Given exercise | Recast the entries below as a JSON list of strings with one string per line and no blank lines.

Item coordinate data
>>>
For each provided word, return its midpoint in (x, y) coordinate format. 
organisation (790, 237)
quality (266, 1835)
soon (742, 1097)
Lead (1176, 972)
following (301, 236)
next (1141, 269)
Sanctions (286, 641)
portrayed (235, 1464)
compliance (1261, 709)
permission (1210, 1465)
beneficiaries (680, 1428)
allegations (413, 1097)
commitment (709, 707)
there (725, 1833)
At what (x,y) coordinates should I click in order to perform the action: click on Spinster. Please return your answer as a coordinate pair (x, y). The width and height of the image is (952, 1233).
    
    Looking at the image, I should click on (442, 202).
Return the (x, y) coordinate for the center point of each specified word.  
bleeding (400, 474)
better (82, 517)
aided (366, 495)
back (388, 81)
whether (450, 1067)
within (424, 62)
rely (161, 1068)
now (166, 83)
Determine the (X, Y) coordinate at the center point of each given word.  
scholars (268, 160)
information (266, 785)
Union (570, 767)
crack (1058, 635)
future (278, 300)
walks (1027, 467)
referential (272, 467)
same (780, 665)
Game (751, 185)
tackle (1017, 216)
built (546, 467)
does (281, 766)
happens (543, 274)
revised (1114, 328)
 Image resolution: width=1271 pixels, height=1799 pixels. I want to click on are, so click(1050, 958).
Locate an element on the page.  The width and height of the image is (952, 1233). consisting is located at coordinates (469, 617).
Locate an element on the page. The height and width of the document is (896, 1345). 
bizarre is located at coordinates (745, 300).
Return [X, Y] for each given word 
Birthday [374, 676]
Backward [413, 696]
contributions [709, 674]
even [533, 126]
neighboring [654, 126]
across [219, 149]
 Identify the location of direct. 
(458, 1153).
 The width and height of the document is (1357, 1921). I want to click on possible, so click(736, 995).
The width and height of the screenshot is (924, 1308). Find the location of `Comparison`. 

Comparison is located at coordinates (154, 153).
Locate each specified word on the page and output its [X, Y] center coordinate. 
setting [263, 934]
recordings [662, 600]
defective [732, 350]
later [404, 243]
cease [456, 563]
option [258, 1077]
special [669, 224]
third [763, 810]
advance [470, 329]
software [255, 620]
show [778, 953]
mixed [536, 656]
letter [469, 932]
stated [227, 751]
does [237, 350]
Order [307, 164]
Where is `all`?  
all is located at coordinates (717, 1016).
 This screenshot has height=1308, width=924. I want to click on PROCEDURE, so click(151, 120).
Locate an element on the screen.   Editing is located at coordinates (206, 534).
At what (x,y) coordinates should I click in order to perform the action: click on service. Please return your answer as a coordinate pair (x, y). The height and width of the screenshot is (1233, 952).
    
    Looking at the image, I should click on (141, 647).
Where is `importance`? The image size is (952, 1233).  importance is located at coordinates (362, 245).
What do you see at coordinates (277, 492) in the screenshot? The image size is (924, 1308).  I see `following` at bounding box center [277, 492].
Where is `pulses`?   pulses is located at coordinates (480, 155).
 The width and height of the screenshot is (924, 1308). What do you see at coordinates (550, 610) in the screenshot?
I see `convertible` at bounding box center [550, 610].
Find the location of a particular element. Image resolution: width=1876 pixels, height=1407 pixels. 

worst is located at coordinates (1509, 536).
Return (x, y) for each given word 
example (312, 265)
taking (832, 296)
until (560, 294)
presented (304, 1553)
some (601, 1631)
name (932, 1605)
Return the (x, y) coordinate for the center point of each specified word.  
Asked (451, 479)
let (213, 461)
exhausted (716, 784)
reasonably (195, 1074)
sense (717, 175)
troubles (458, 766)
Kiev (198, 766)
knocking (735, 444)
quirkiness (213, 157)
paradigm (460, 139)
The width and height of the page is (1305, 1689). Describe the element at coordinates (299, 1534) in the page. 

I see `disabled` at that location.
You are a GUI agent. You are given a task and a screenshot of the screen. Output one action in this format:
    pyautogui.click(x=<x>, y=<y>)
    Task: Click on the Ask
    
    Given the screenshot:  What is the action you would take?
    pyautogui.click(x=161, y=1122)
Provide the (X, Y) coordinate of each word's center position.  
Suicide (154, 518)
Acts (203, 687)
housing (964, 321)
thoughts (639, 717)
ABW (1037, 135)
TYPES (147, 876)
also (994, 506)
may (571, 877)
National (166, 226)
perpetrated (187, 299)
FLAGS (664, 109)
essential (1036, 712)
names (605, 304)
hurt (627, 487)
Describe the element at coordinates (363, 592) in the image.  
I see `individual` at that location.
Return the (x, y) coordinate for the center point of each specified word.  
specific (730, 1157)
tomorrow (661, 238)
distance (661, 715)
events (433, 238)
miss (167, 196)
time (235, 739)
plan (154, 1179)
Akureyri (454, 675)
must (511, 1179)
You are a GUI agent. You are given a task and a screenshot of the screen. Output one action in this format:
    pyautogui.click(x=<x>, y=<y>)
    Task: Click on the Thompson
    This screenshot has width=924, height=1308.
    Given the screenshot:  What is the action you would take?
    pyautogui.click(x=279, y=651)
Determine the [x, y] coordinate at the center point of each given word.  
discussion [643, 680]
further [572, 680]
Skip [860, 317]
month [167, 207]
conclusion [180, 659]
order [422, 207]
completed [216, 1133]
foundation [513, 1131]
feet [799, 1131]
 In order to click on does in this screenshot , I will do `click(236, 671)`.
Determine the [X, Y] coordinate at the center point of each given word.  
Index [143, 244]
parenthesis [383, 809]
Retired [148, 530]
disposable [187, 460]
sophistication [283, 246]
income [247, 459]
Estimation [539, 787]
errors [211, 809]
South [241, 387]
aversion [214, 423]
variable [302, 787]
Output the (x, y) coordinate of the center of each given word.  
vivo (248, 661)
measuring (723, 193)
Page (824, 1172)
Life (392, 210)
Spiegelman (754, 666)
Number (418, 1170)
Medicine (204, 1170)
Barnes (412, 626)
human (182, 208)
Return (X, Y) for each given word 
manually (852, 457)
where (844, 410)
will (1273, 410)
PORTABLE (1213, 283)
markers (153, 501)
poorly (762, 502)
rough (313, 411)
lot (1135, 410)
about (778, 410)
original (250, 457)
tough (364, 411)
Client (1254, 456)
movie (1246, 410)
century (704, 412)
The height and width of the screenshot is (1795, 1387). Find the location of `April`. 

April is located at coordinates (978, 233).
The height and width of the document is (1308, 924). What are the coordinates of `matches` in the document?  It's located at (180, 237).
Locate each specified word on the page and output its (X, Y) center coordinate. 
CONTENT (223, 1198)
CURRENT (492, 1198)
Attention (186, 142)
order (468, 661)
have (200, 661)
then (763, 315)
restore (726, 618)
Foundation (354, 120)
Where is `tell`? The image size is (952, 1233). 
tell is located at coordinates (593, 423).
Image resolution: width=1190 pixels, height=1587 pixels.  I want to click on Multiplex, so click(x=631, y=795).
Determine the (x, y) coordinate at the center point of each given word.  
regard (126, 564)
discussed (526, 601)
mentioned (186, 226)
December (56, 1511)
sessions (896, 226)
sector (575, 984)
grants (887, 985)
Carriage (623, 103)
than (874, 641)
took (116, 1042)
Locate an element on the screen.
<<<
Worked answer |
[
  "For each provided word, return its midpoint in (x, y) coordinate format. ",
  "organisation (790, 237)",
  "quality (266, 1835)",
  "soon (742, 1097)",
  "Lead (1176, 972)",
  "following (301, 236)",
  "next (1141, 269)",
  "Sanctions (286, 641)",
  "portrayed (235, 1464)",
  "compliance (1261, 709)",
  "permission (1210, 1465)",
  "beneficiaries (680, 1428)",
  "allegations (413, 1097)",
  "commitment (709, 707)",
  "there (725, 1833)",
  "At what (x,y) coordinates should I click in order to perform the action: click on Spinster. Please return your answer as a coordinate pair (x, y). The width and height of the image is (952, 1233).",
  "    Looking at the image, I should click on (442, 202).",
  "Return the (x, y) coordinate for the center point of each specified word.  ",
  "bleeding (400, 474)",
  "better (82, 517)",
  "aided (366, 495)",
  "back (388, 81)",
  "whether (450, 1067)",
  "within (424, 62)",
  "rely (161, 1068)",
  "now (166, 83)",
  "Determine the (X, Y) coordinate at the center point of each given word.  ",
  "scholars (268, 160)",
  "information (266, 785)",
  "Union (570, 767)",
  "crack (1058, 635)",
  "future (278, 300)",
  "walks (1027, 467)",
  "referential (272, 467)",
  "same (780, 665)",
  "Game (751, 185)",
  "tackle (1017, 216)",
  "built (546, 467)",
  "does (281, 766)",
  "happens (543, 274)",
  "revised (1114, 328)",
  " Image resolution: width=1271 pixels, height=1799 pixels. I want to click on are, so click(1050, 958).",
  "Locate an element on the page.  The width and height of the image is (952, 1233). consisting is located at coordinates (469, 617).",
  "Locate an element on the page. The height and width of the document is (896, 1345). ",
  "bizarre is located at coordinates (745, 300).",
  "Return [X, Y] for each given word ",
  "Birthday [374, 676]",
  "Backward [413, 696]",
  "contributions [709, 674]",
  "even [533, 126]",
  "neighboring [654, 126]",
  "across [219, 149]",
  " Identify the location of direct. ",
  "(458, 1153).",
  " The width and height of the document is (1357, 1921). I want to click on possible, so click(736, 995).",
  "The width and height of the screenshot is (924, 1308). Find the location of `Comparison`. ",
  "Comparison is located at coordinates (154, 153).",
  "Locate each specified word on the page and output its [X, Y] center coordinate. ",
  "setting [263, 934]",
  "recordings [662, 600]",
  "defective [732, 350]",
  "later [404, 243]",
  "cease [456, 563]",
  "option [258, 1077]",
  "special [669, 224]",
  "third [763, 810]",
  "advance [470, 329]",
  "software [255, 620]",
  "show [778, 953]",
  "mixed [536, 656]",
  "letter [469, 932]",
  "stated [227, 751]",
  "does [237, 350]",
  "Order [307, 164]",
  "Where is `all`?  ",
  "all is located at coordinates (717, 1016).",
  " This screenshot has height=1308, width=924. I want to click on PROCEDURE, so click(151, 120).",
  "Locate an element on the screen.   Editing is located at coordinates (206, 534).",
  "At what (x,y) coordinates should I click in order to perform the action: click on service. Please return your answer as a coordinate pair (x, y). The height and width of the screenshot is (1233, 952).",
  "    Looking at the image, I should click on (141, 647).",
  "Where is `importance`? The image size is (952, 1233).  importance is located at coordinates (362, 245).",
  "What do you see at coordinates (277, 492) in the screenshot? The image size is (924, 1308).  I see `following` at bounding box center [277, 492].",
  "Where is `pulses`?   pulses is located at coordinates (480, 155).",
  " The width and height of the screenshot is (924, 1308). What do you see at coordinates (550, 610) in the screenshot?",
  "I see `convertible` at bounding box center [550, 610].",
  "Find the location of a particular element. Image resolution: width=1876 pixels, height=1407 pixels. ",
  "worst is located at coordinates (1509, 536).",
  "Return (x, y) for each given word ",
  "example (312, 265)",
  "taking (832, 296)",
  "until (560, 294)",
  "presented (304, 1553)",
  "some (601, 1631)",
  "name (932, 1605)",
  "Return the (x, y) coordinate for the center point of each specified word.  ",
  "Asked (451, 479)",
  "let (213, 461)",
  "exhausted (716, 784)",
  "reasonably (195, 1074)",
  "sense (717, 175)",
  "troubles (458, 766)",
  "Kiev (198, 766)",
  "knocking (735, 444)",
  "quirkiness (213, 157)",
  "paradigm (460, 139)",
  "The width and height of the page is (1305, 1689). Describe the element at coordinates (299, 1534) in the page. ",
  "I see `disabled` at that location.",
  "You are a GUI agent. You are given a task and a screenshot of the screen. Output one action in this format:",
  "    pyautogui.click(x=<x>, y=<y>)",
  "    Task: Click on the Ask",
  "    Given the screenshot:  What is the action you would take?",
  "    pyautogui.click(x=161, y=1122)",
  "Provide the (X, Y) coordinate of each word's center position.  ",
  "Suicide (154, 518)",
  "Acts (203, 687)",
  "housing (964, 321)",
  "thoughts (639, 717)",
  "ABW (1037, 135)",
  "TYPES (147, 876)",
  "also (994, 506)",
  "may (571, 877)",
  "National (166, 226)",
  "perpetrated (187, 299)",
  "FLAGS (664, 109)",
  "essential (1036, 712)",
  "names (605, 304)",
  "hurt (627, 487)",
  "Describe the element at coordinates (363, 592) in the image.  ",
  "I see `individual` at that location.",
  "Return the (x, y) coordinate for the center point of each specified word.  ",
  "specific (730, 1157)",
  "tomorrow (661, 238)",
  "distance (661, 715)",
  "events (433, 238)",
  "miss (167, 196)",
  "time (235, 739)",
  "plan (154, 1179)",
  "Akureyri (454, 675)",
  "must (511, 1179)",
  "You are a GUI agent. You are given a task and a screenshot of the screen. Output one action in this format:",
  "    pyautogui.click(x=<x>, y=<y>)",
  "    Task: Click on the Thompson",
  "    This screenshot has width=924, height=1308.",
  "    Given the screenshot:  What is the action you would take?",
  "    pyautogui.click(x=279, y=651)",
  "Determine the [x, y] coordinate at the center point of each given word.  ",
  "discussion [643, 680]",
  "further [572, 680]",
  "Skip [860, 317]",
  "month [167, 207]",
  "conclusion [180, 659]",
  "order [422, 207]",
  "completed [216, 1133]",
  "foundation [513, 1131]",
  "feet [799, 1131]",
  " In order to click on does in this screenshot , I will do `click(236, 671)`.",
  "Determine the [X, Y] coordinate at the center point of each given word.  ",
  "Index [143, 244]",
  "parenthesis [383, 809]",
  "Retired [148, 530]",
  "disposable [187, 460]",
  "sophistication [283, 246]",
  "income [247, 459]",
  "Estimation [539, 787]",
  "errors [211, 809]",
  "South [241, 387]",
  "aversion [214, 423]",
  "variable [302, 787]",
  "Output the (x, y) coordinate of the center of each given word.  ",
  "vivo (248, 661)",
  "measuring (723, 193)",
  "Page (824, 1172)",
  "Life (392, 210)",
  "Spiegelman (754, 666)",
  "Number (418, 1170)",
  "Medicine (204, 1170)",
  "Barnes (412, 626)",
  "human (182, 208)",
  "Return (X, Y) for each given word ",
  "manually (852, 457)",
  "where (844, 410)",
  "will (1273, 410)",
  "PORTABLE (1213, 283)",
  "markers (153, 501)",
  "poorly (762, 502)",
  "rough (313, 411)",
  "lot (1135, 410)",
  "about (778, 410)",
  "original (250, 457)",
  "tough (364, 411)",
  "Client (1254, 456)",
  "movie (1246, 410)",
  "century (704, 412)",
  "The height and width of the screenshot is (1795, 1387). Find the location of `April`. ",
  "April is located at coordinates (978, 233).",
  "The height and width of the document is (1308, 924). What are the coordinates of `matches` in the document?  It's located at (180, 237).",
  "Locate each specified word on the page and output its (X, Y) center coordinate. ",
  "CONTENT (223, 1198)",
  "CURRENT (492, 1198)",
  "Attention (186, 142)",
  "order (468, 661)",
  "have (200, 661)",
  "then (763, 315)",
  "restore (726, 618)",
  "Foundation (354, 120)",
  "Where is `tell`? The image size is (952, 1233). ",
  "tell is located at coordinates (593, 423).",
  "Image resolution: width=1190 pixels, height=1587 pixels.  I want to click on Multiplex, so click(x=631, y=795).",
  "Determine the (x, y) coordinate at the center point of each given word.  ",
  "regard (126, 564)",
  "discussed (526, 601)",
  "mentioned (186, 226)",
  "December (56, 1511)",
  "sessions (896, 226)",
  "sector (575, 984)",
  "grants (887, 985)",
  "Carriage (623, 103)",
  "than (874, 641)",
  "took (116, 1042)",
  "Locate an element on the screen."
]